The previously unheard recordings have been stored on 30 tapes at a Belgian home for 42 years.
Marvin, who died in 1984, had stayed with musician Charles Dumolin in Ostend, Belgium and left behind a collection of 30 tapes, alongside notebooks, letters and costumes.
“We can open a time capsule here and share the music of Marvin with the world,” Charles’s family lawyer and business partner Alex Trappeniers told the BBC. “It’s very clear. He’s very present.”
Alex said he had sifted through the recordings and found at least 66 demos of new material among them.
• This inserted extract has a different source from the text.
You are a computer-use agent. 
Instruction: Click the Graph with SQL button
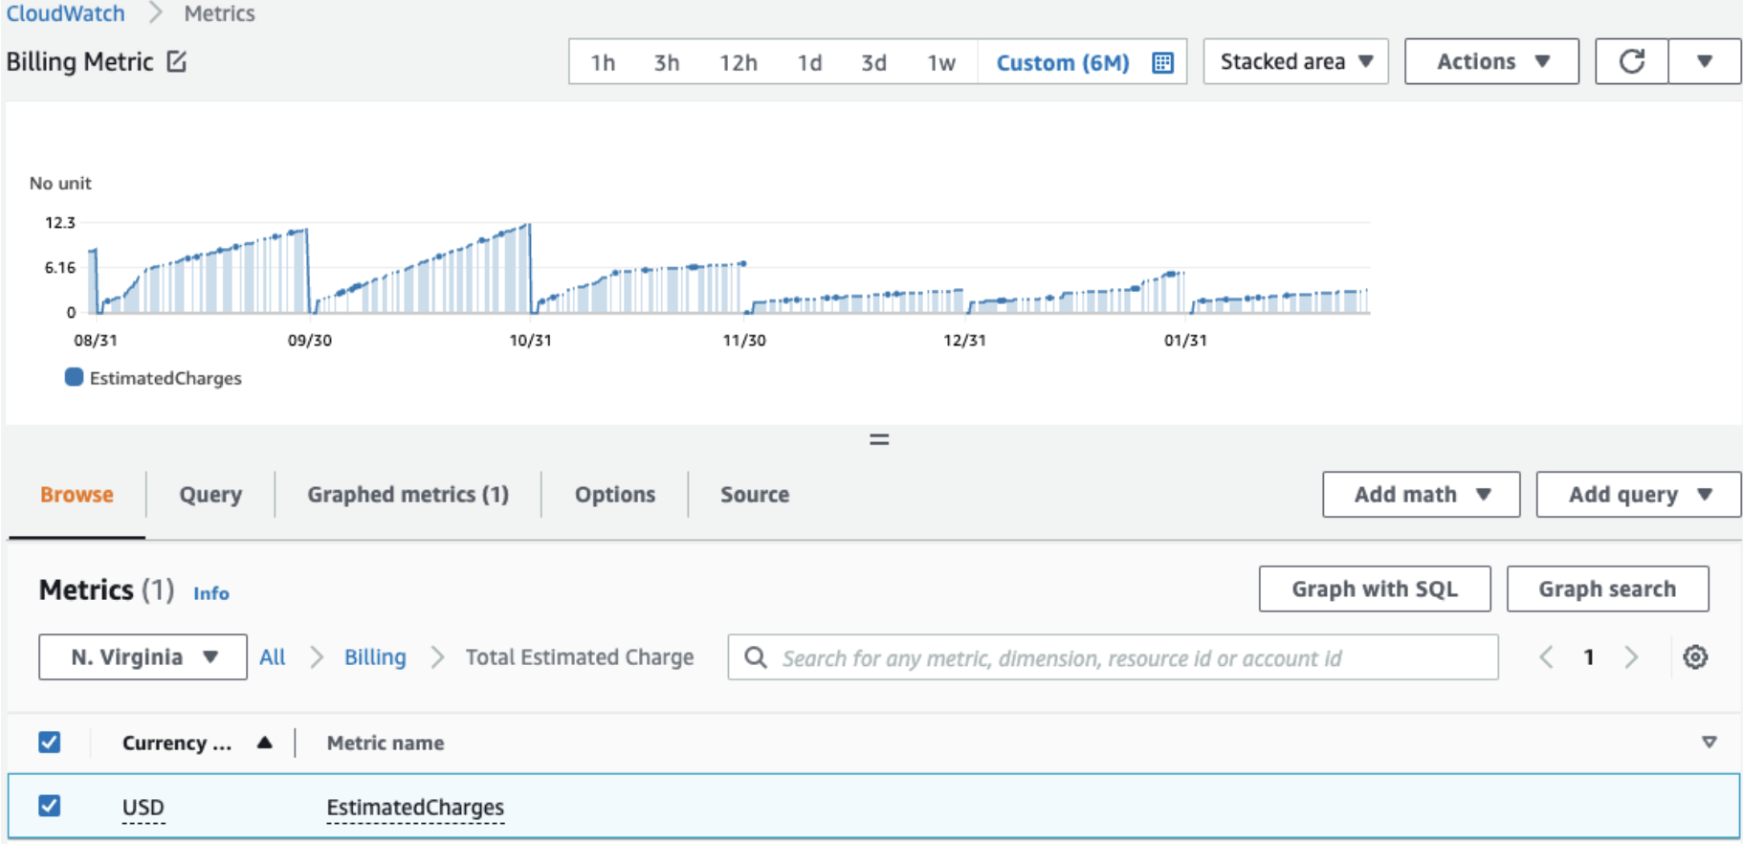(1374, 589)
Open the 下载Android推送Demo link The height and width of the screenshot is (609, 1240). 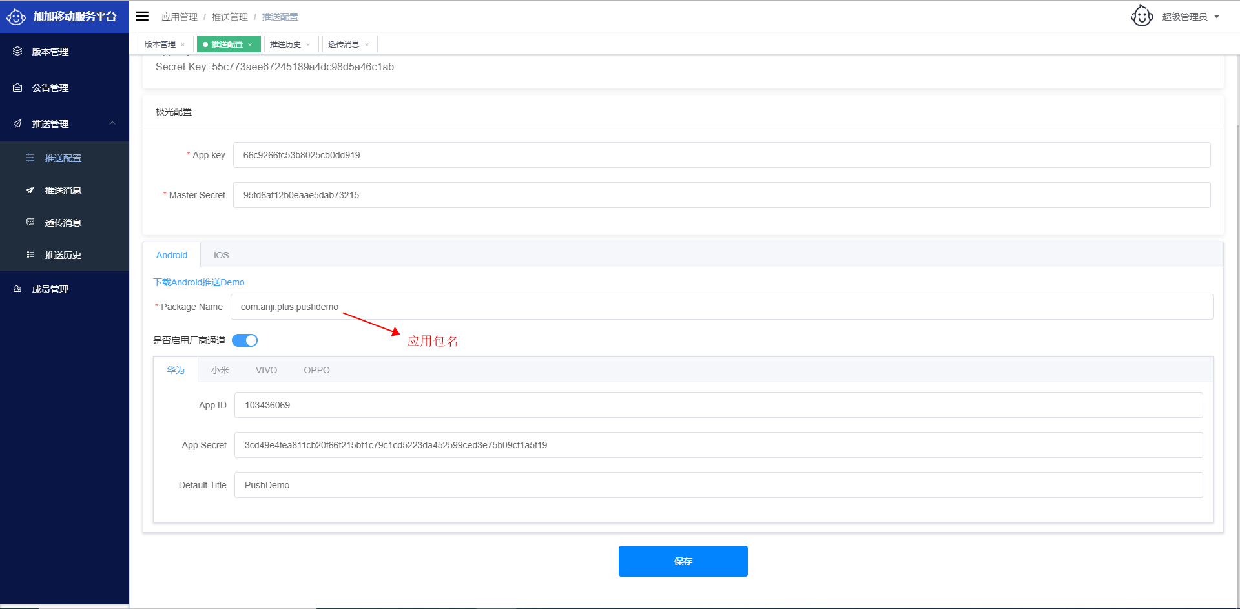(199, 282)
“A few of them are complete and a few of them are as good as ‘Sexual Healing,’ because it was made in the same time,” he said.
“There was one song that when I listened to it for ten seconds I found the music was in my head all day, the words were in my head all day, like a moment of planetary alignment.”
In Belgium, legal ownership is established after 30 years of possession – meaning all of the items belong to the Dumolin family.
“Marvin gave it to them and said, ‘Do whatever you want with it’ and he never came back. That’s important,” Alex said.
That law does not apply to intellectual property, meaning the Dumolins likely do not have the right to publish Marvins rediscovered material.